憲法は守るべきか変えるべきか。中国は信頼に足るのかまったくの反日国家か。政府は大きいほうがいいのか国民の自己責任に任せるのがよいのか。どうしてあらゆる問題で人びとは水掛け論に沈んでしまうのだろうか。 グループAとグループBの間に妥協のできない異なった結論が対立し、最悪の場合は互いに結論を押し付け合う。その場合に対立するグループはどう見えるか。明白な事実を認識しようとせず、あるいは明白な論理を認めようとせず、時には謀略的な思惑から、あるいは悪意から、正しいことを正しいと認められないけしからん輩だ。ということになる。 でも、そんなに上記の諸問題は明確な結論が得られるような問題なのか? まず「単純な事実」すら、検証は難しい場合がある。たとえば中国政府や中国の人びとの本当の思惑なんてどうやってわかるのか? 可能性としては果てしなく邪悪な政府と邪悪な国民の塊かもしれない。可能性としては品行方正で平和を愛する人びとなのかもしれない。ここにおいて、さまざまな可能性の全体を視野に入れて、論争の全体を見渡せる資質が非常に重要だと思う。 今月の内田樹先生の新潮45の論文「言葉なき政治の貧困」に、わが意を得たりと思った一説があったので忘れないうちに引用しておきたい。
政策についての議論の目的は、ある政策についての国民的合意を形成することです。そして、国民的合意というのは「国民全員が同じ意見」であるということではない(そんなことはありえません)。・・・国民的合意というのは単一の命題のことではないからです。いつも申し上げていることですけれど、政策上の意見が対立するのは、ほとんどの場合「未来予測」が論者によって違うからです。・・・だから、論者それぞれの異なる未来予測の違いが、意見の対立になる。未来のことは今はわからない。
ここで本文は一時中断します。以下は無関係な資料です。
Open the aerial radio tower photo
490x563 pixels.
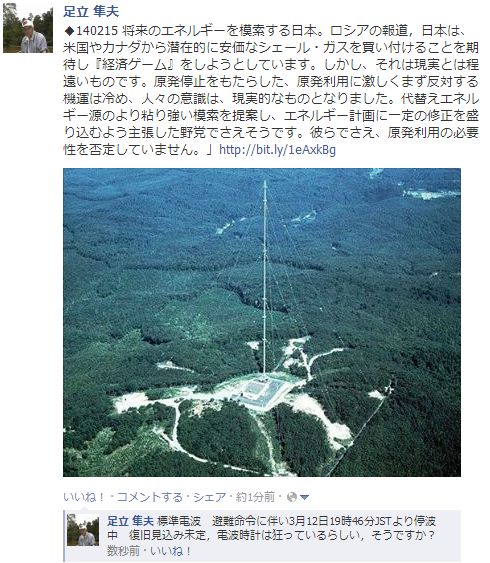pyautogui.click(x=262, y=322)
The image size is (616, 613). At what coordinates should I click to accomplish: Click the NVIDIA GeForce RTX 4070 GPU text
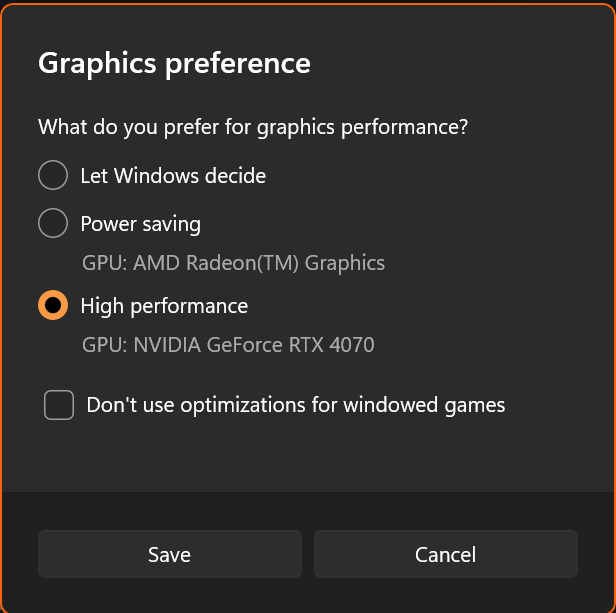click(x=228, y=345)
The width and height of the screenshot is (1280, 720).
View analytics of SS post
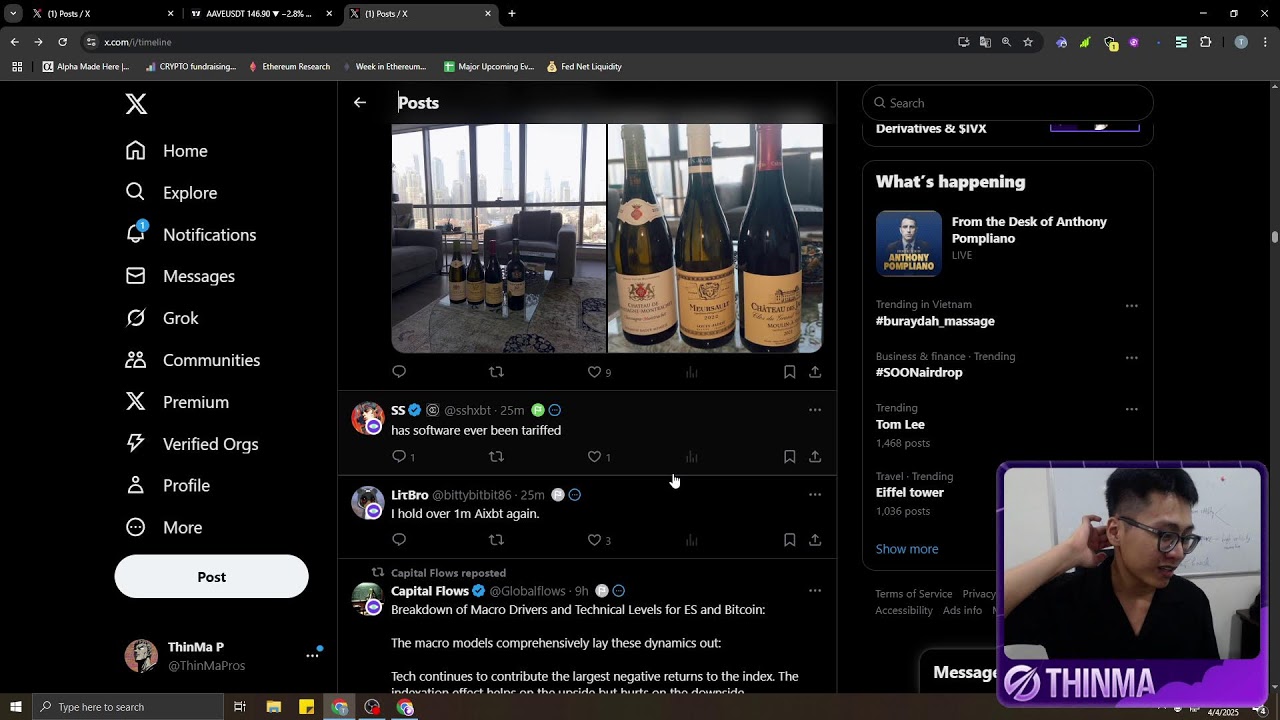coord(691,457)
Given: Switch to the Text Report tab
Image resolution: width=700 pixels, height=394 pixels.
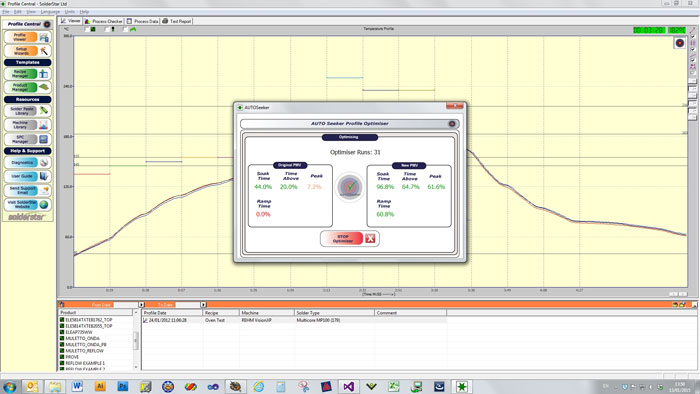Looking at the screenshot, I should pyautogui.click(x=177, y=21).
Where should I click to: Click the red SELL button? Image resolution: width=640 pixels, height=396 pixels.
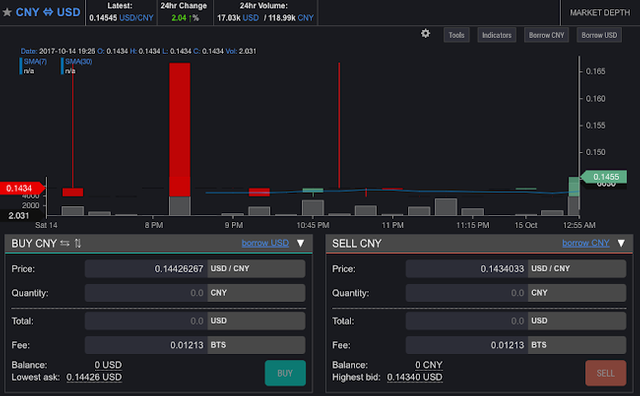click(605, 373)
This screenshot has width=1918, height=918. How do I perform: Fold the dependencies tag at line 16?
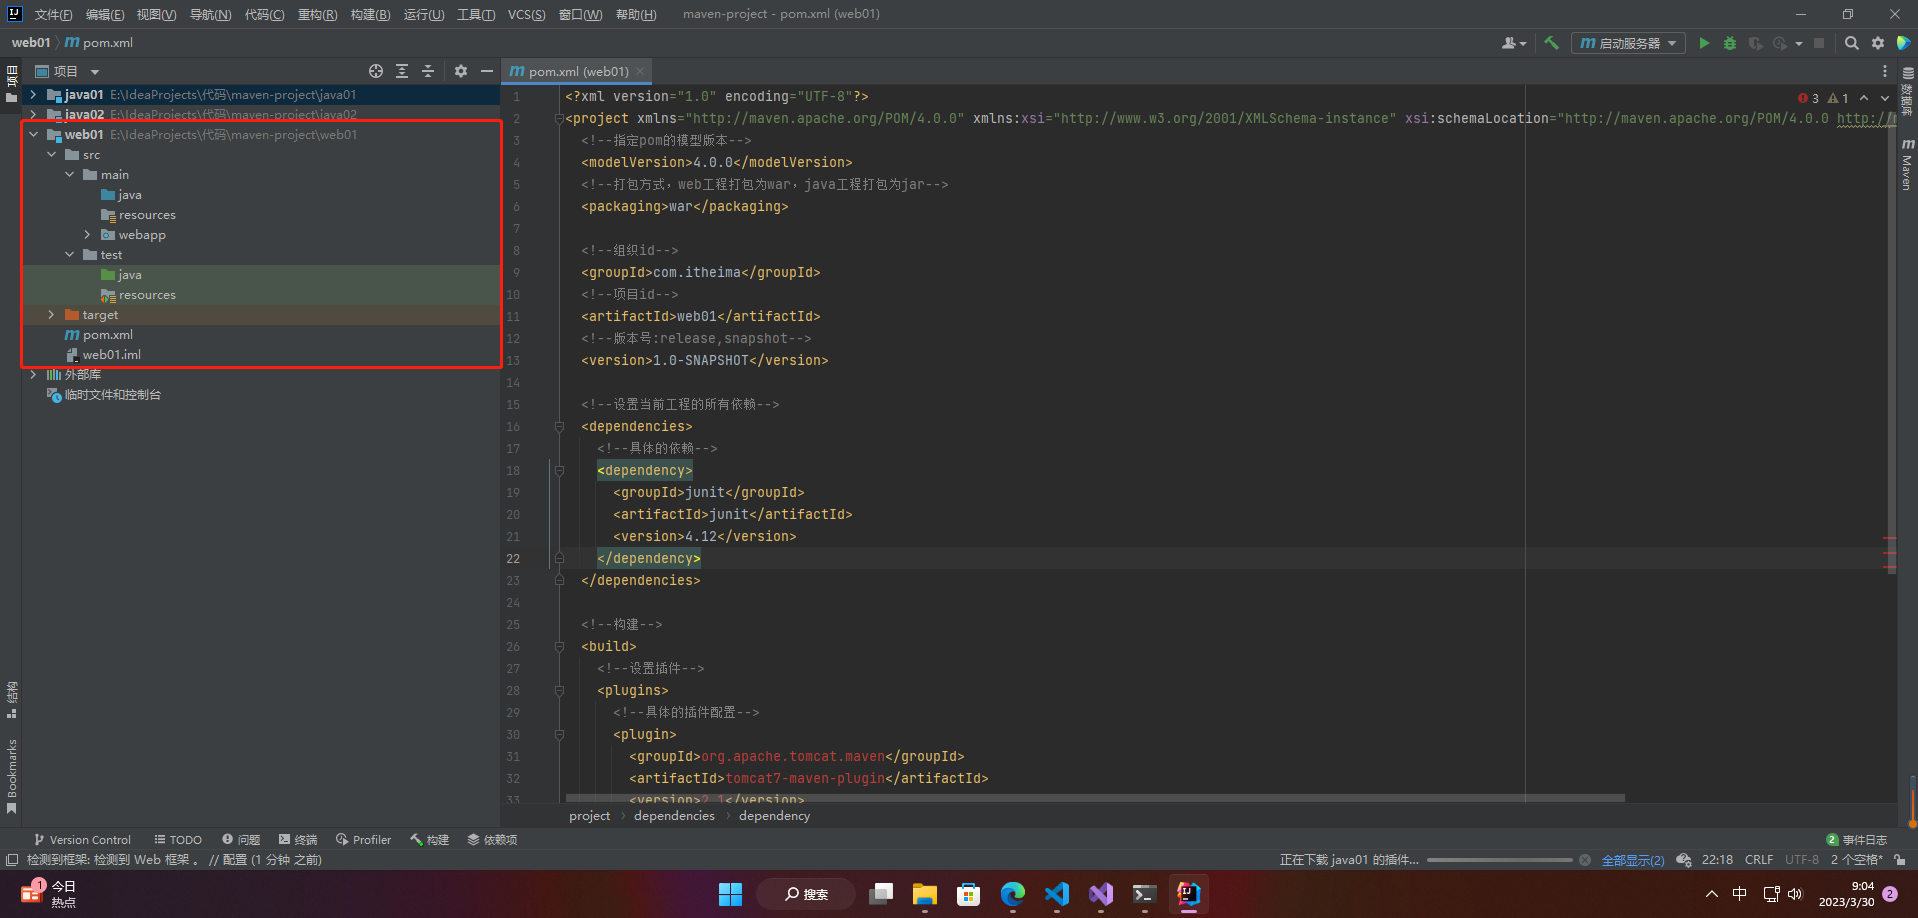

だから、未来がどうなるかによって正否が変化するタイプの議論(すべての政論はそうです)について、現在「正解」を決定することは原理的にできないのです。 ですから、「私だけが『正解』を語っている」という主張をなすことは、それ自体が原理的に間違っているのです。
良心の問題としてはまったくそのとおりだろう。ことは時間軸ばかりではなく、空間軸に関していっても、良心同士のすれ違いが生じうる条件は山ほど転がっている。先日来「超左翼おじさんの挑戦」というブログを紹介しているが、このブログの魅力は、「右・左」という対立が生じる論点の全体を視野に入れながら、本当に大切な問題はどこにあるか見極めたいという意図を強く感じるからである。 ここで、「本当に大切な問題」とは何か。たとえば人間の良心を超えた経済や政治のメカニズムは存在するわけで、その意味ではニュートラルな理論の競合というモデルだけでは不十分だろうと思う。つまり、良心同士のニュートラルな、残念な対立を解きほぐしながら、本当に重要な対立をあぶりだしていくことが「大切な問題」なのだ。
内田先生の論文でもうひとつ紹介しておきたい。「蔓延する最適解マインド」というキーワードで、日本社会の病理を言い当てようとしている。このあたりも非常に共感をした部分である。